Once the line containing "Task: Open the Trendyol seller link" is found in the material below, it and every line after it should be transcribed exactly, with pictures left out and nothing added.
◆ ◆ ◆
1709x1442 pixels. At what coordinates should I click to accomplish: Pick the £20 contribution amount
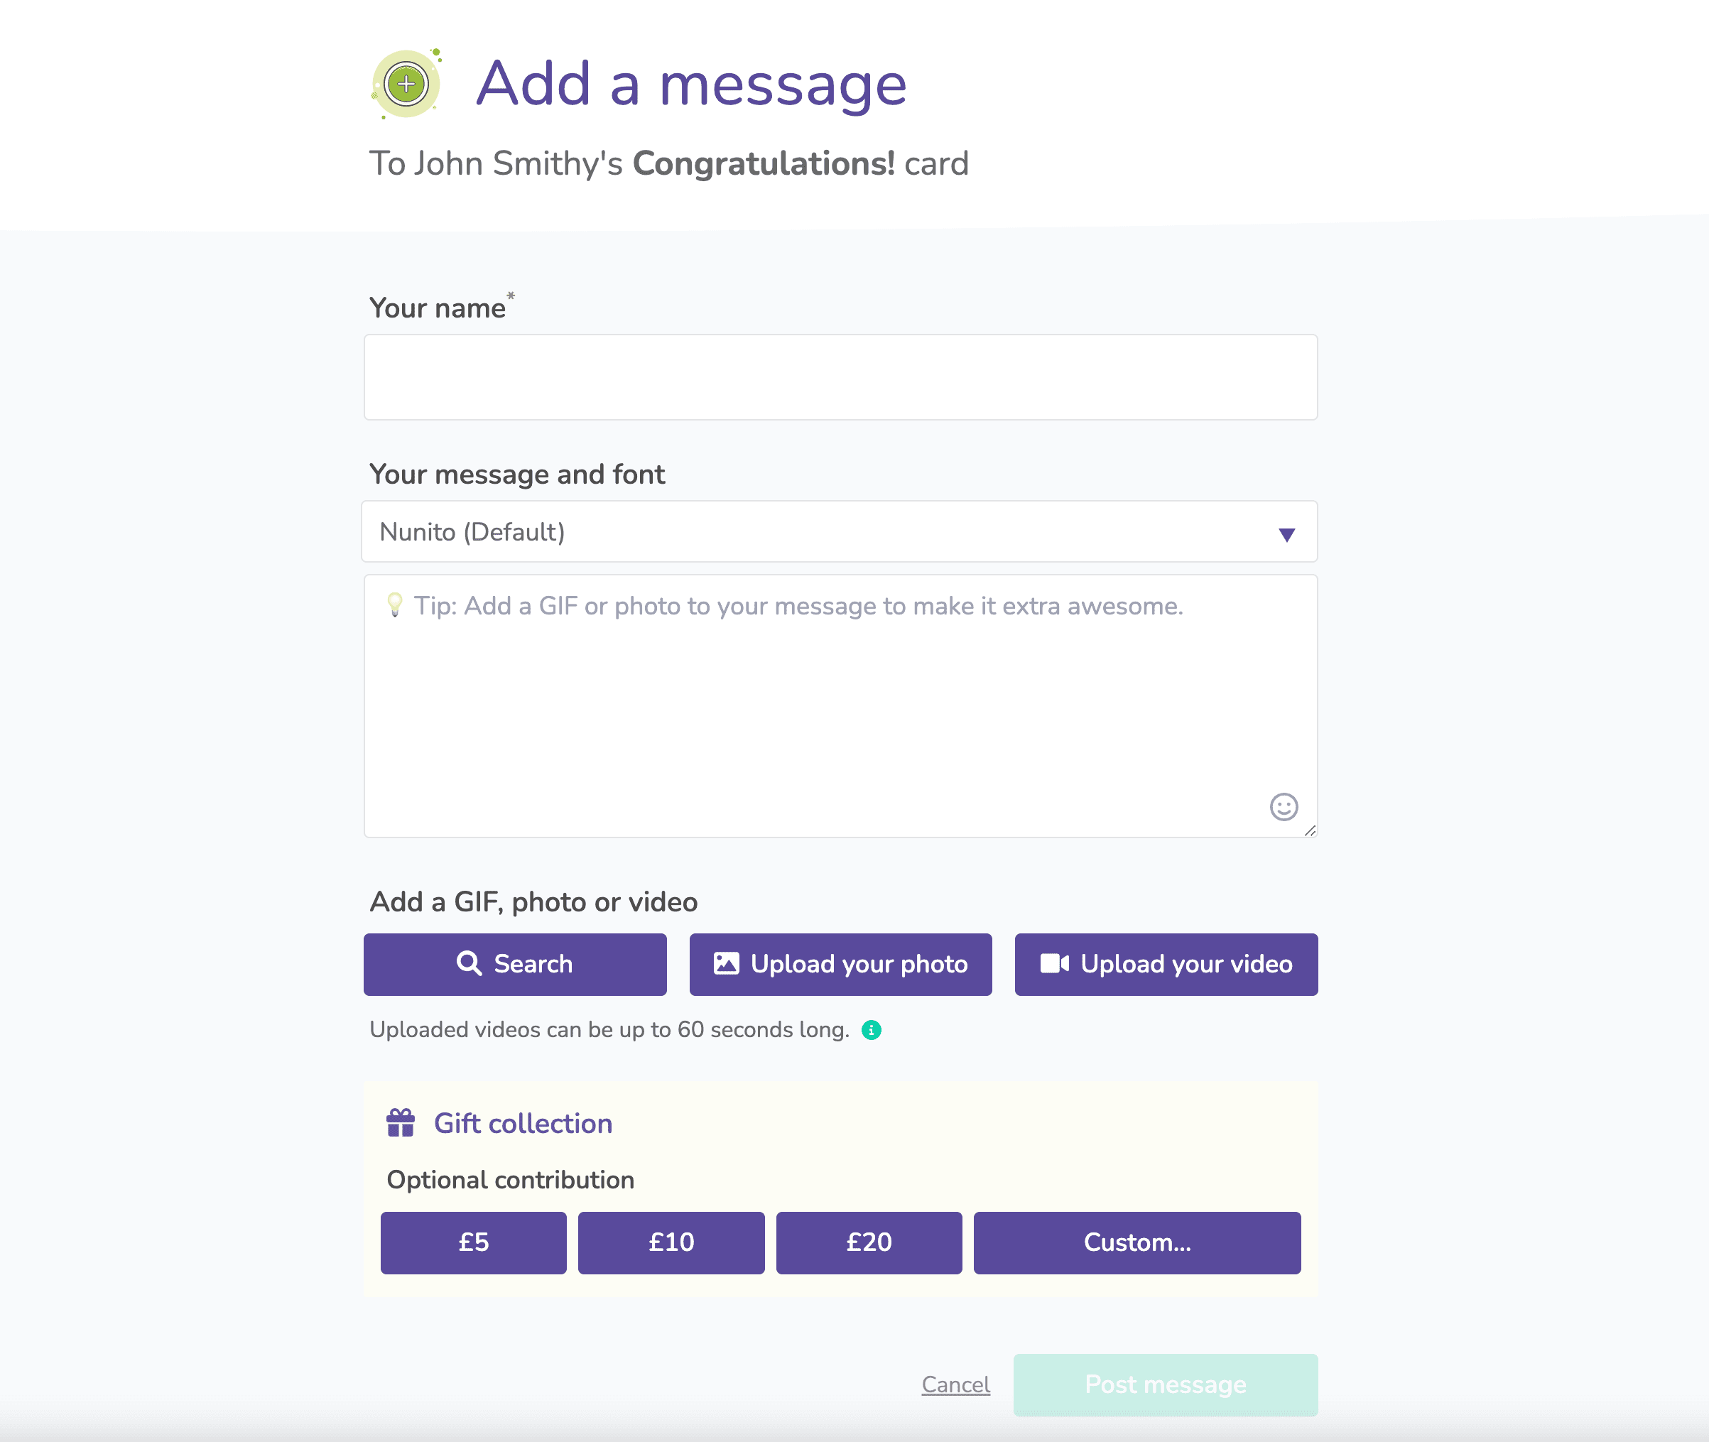pos(869,1243)
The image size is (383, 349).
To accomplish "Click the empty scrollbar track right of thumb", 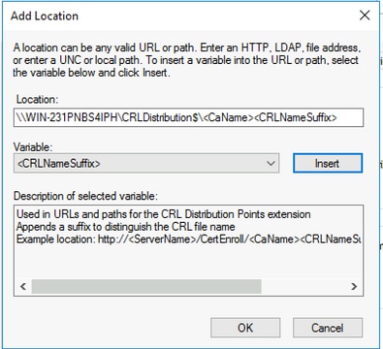I will (303, 286).
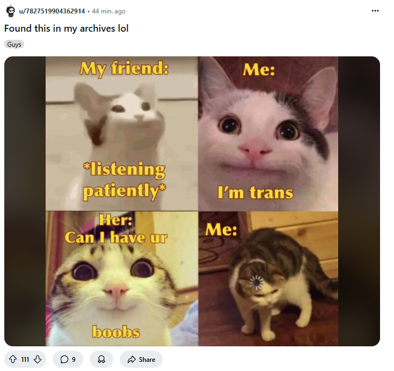
Task: Click the comment count number 9
Action: pyautogui.click(x=74, y=359)
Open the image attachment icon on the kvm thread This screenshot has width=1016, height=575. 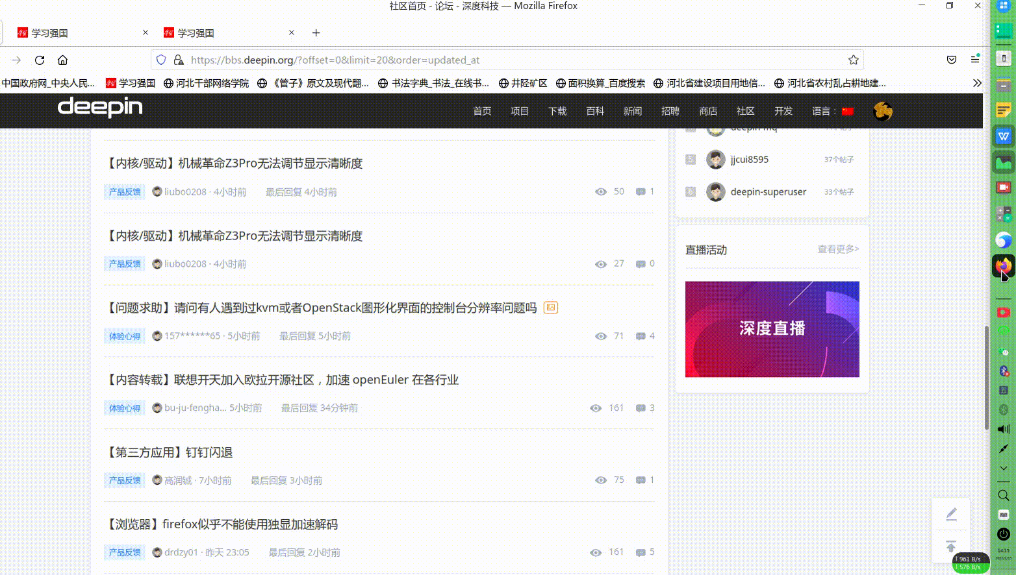[550, 308]
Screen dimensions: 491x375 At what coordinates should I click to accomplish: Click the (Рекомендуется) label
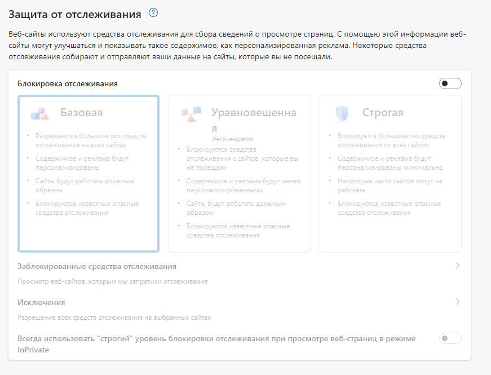[232, 139]
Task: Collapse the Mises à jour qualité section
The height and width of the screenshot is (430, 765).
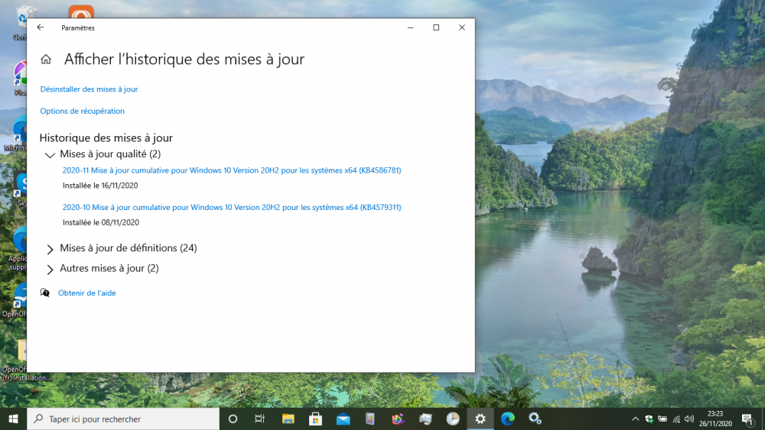Action: (50, 154)
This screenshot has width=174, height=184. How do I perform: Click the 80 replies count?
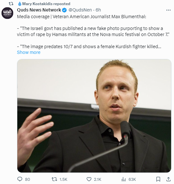coord(28,179)
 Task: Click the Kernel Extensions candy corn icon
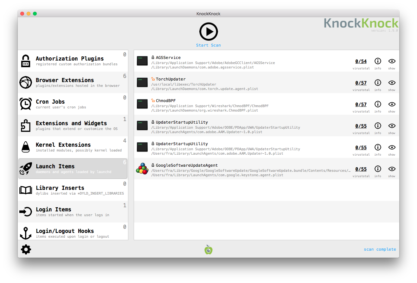click(25, 147)

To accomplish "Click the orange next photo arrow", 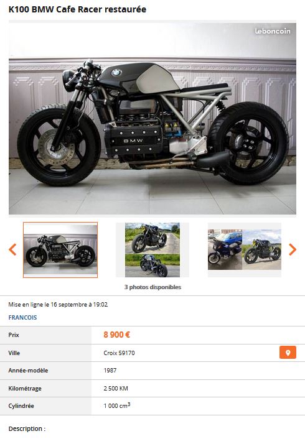I will pos(293,249).
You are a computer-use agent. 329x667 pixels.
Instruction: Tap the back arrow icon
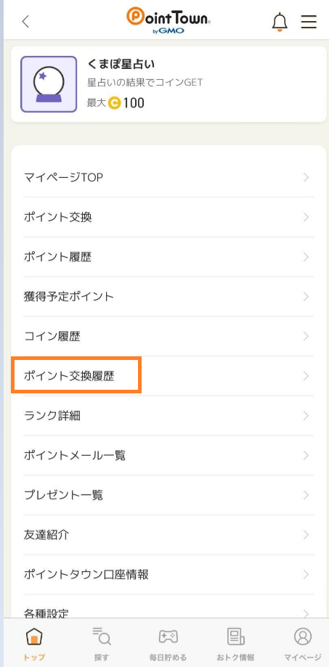[x=25, y=21]
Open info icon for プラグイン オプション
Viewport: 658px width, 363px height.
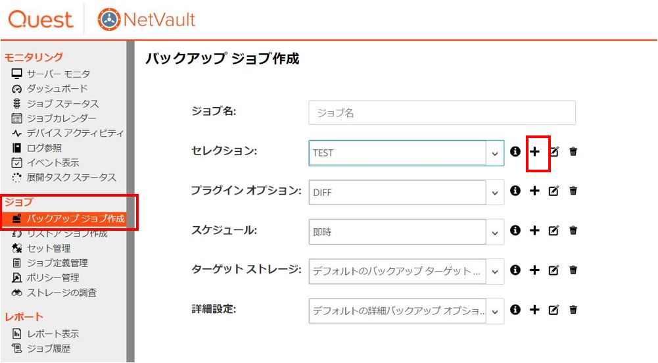pos(515,191)
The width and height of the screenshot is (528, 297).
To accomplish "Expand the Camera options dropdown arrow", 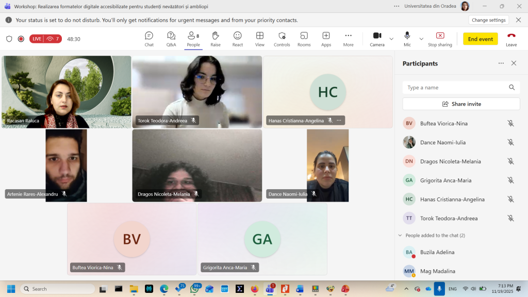I will tap(391, 39).
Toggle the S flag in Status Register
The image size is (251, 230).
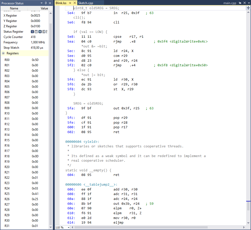click(44, 32)
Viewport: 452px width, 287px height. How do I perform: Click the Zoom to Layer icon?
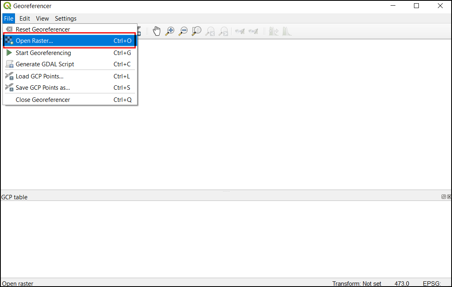[196, 31]
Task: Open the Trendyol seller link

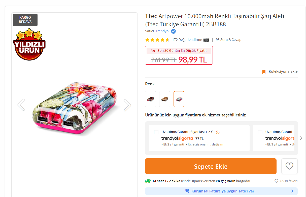Action: [x=163, y=31]
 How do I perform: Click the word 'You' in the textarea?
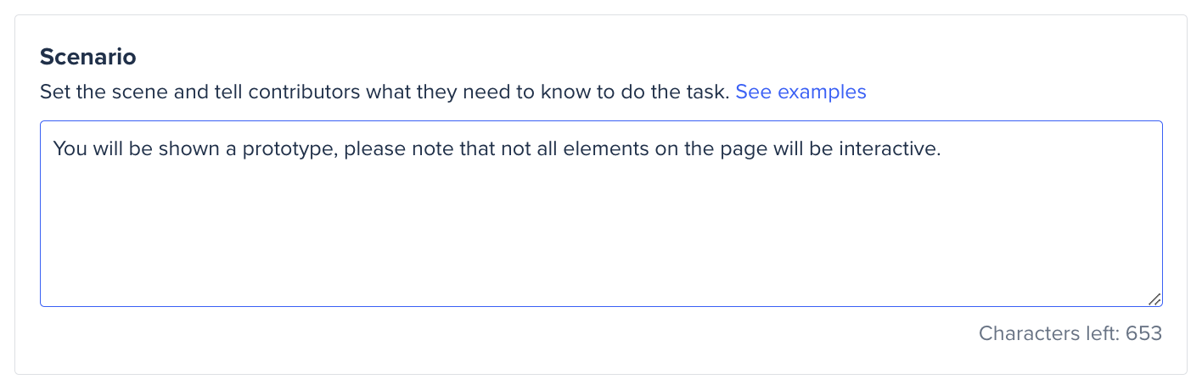[x=68, y=148]
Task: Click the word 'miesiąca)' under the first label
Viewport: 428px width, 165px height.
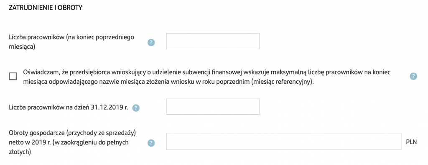Action: point(22,47)
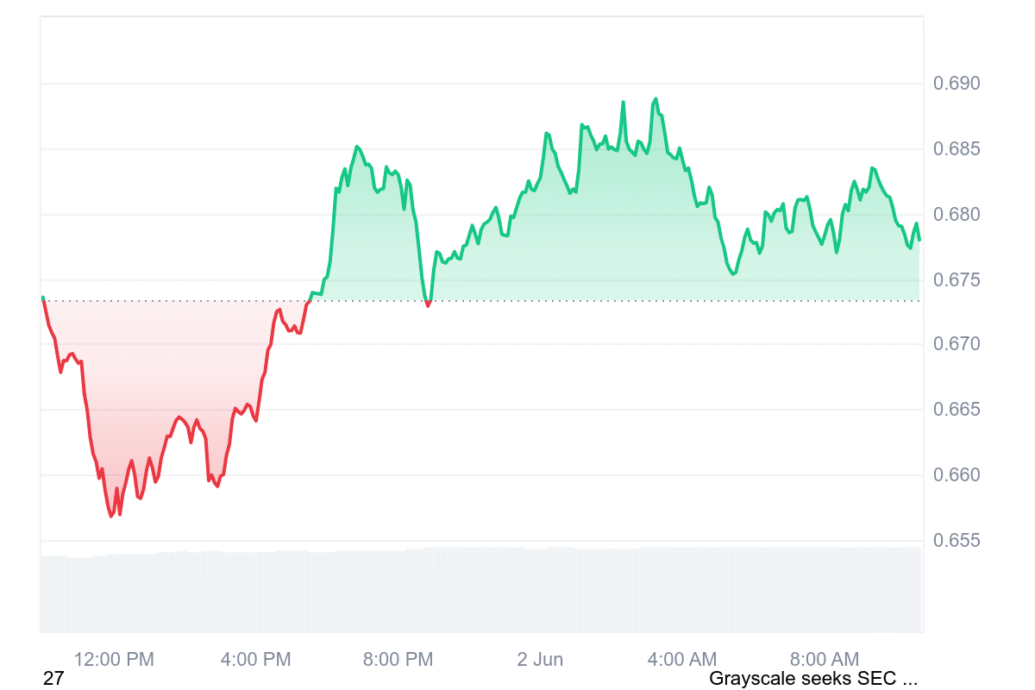Click the number 27 label at bottom left
Viewport: 1035px width, 690px height.
coord(53,679)
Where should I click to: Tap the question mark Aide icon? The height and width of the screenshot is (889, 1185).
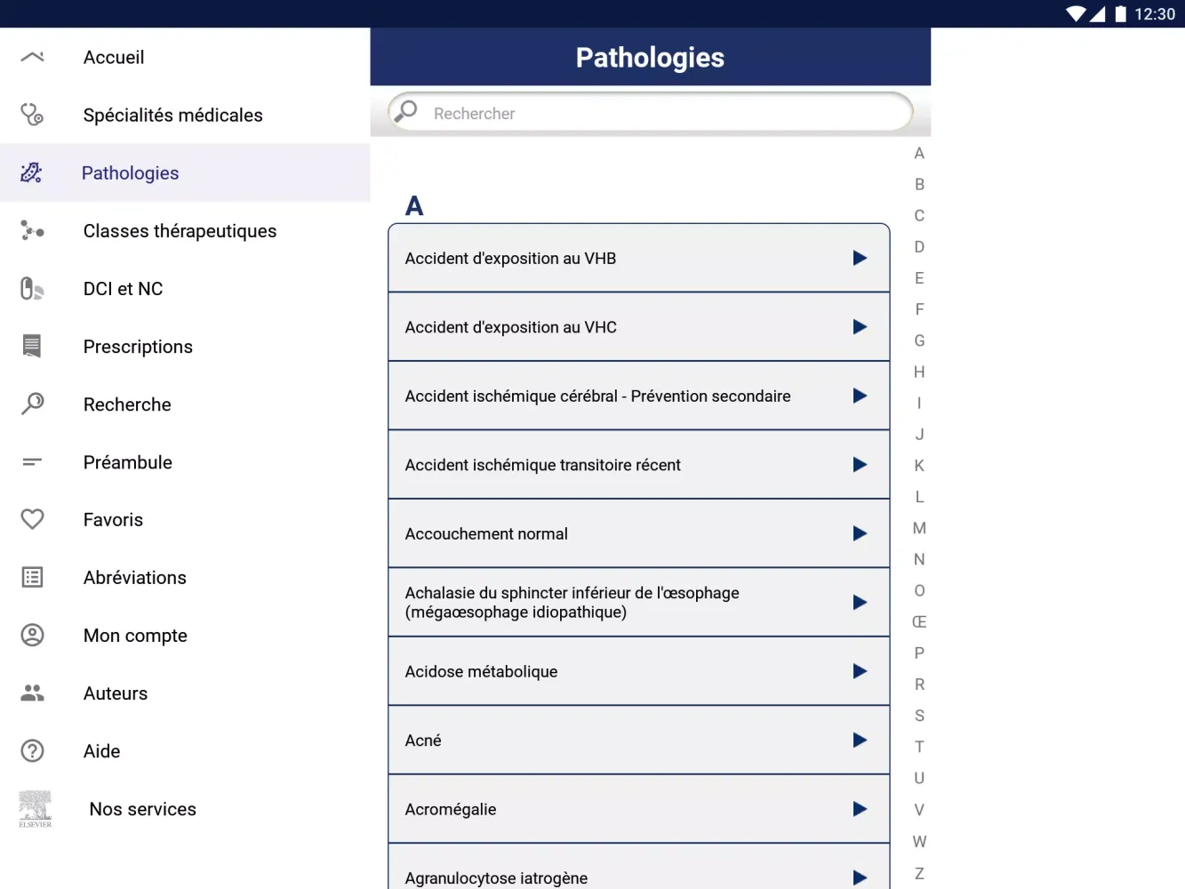tap(32, 751)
◆ ◆ ◆
• [Output of the task]:
Task: Open the Trendyol seller link

Action: [x=163, y=31]
 How do I perform: Click the word 'You' in the textarea?
[x=68, y=148]
Task: Click the word 'miesiąca)' under the first label
Viewport: 428px width, 165px height.
Action: point(22,47)
Click the number 27 label at bottom left
Viewport: 1035px width, 690px height.
coord(53,679)
Where should I click to: Tap the question mark Aide icon? The height and width of the screenshot is (889, 1185).
tap(32, 751)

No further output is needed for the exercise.